A recent report shows for the first time the widespread reach of harmful algal blooms that occurred this summer, including in parts of the Great Lakes.
Twenty-one states have issued health warnings in response to harmful algal blooms on 147 different bodies of water as diverse as the Great Lakes, ponds and reservoirs, according to the report by Resource Media.
About 45 percent of all of the advisories this summer occurred in Great Lake states, the majority in New York. Yet some states, like Michigan and Illinois, did not report one occurrence.
That does not necessarily mean there was a lack of harmful algae blooming in those states. Although many states have monitoring programs for toxic algal blooms, funding to support the programs often comes up short.
“This is just the tip of the iceberg,” said Andy Buchsbaum, regional executive director of the National Wildlife Federation’s Great Lakes Regional Center, “There are a lot of unreported toxic algal blooms. You can’t conclude that New York was hit the hardest.”
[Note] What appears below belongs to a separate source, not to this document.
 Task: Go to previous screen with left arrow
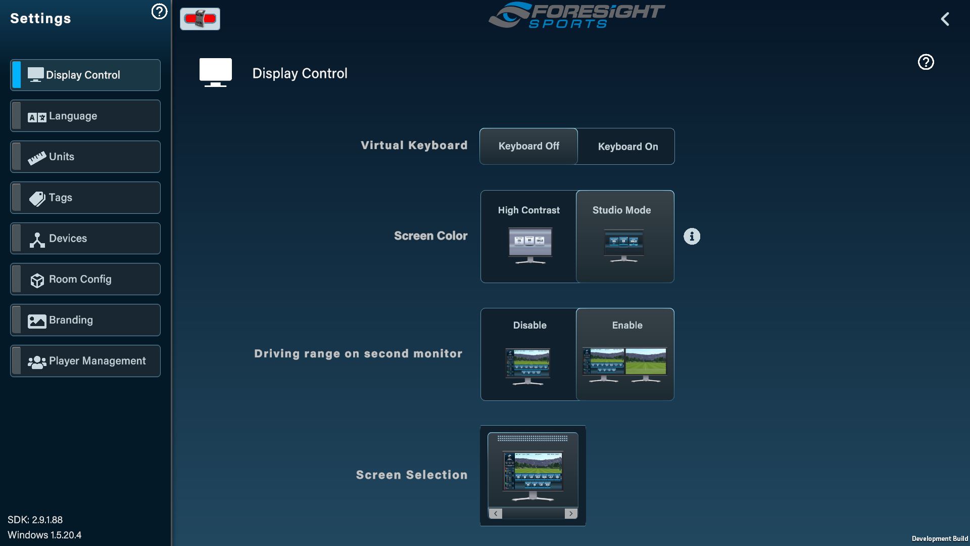coord(496,514)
The number of reported blooms in Great Lakes states includes 50 in New York, 10 in Ohio, four in Wisconsin and three in Indiana.
The National Wildlife Federation helped distribute the report, which includes a map of the locations where health advisories were triggered.
Algal blooms occur when runoff of fertilizer enters water, fertilizing the algae that can produce toxic cyanobacteria. High numbers of algal blooms often correspond to a significant amount of rainfall.
“We’re not talking about a thin layer of algae,” said Buchsbaum. “We’re talking about algae six inches thick. The algal blooms can be really massive and incredibly harmful.”
State and federal programs, such as the Conservation Stewardship Program, create financial support for farmers who are willing to devote part of their land to cover crops and other conservation practices.
The Conservation Stewardship Program is part of the U.S. Farm Bill, which expired Sept. 30th. Congress will either extend the bill or adopt a new but similar bill.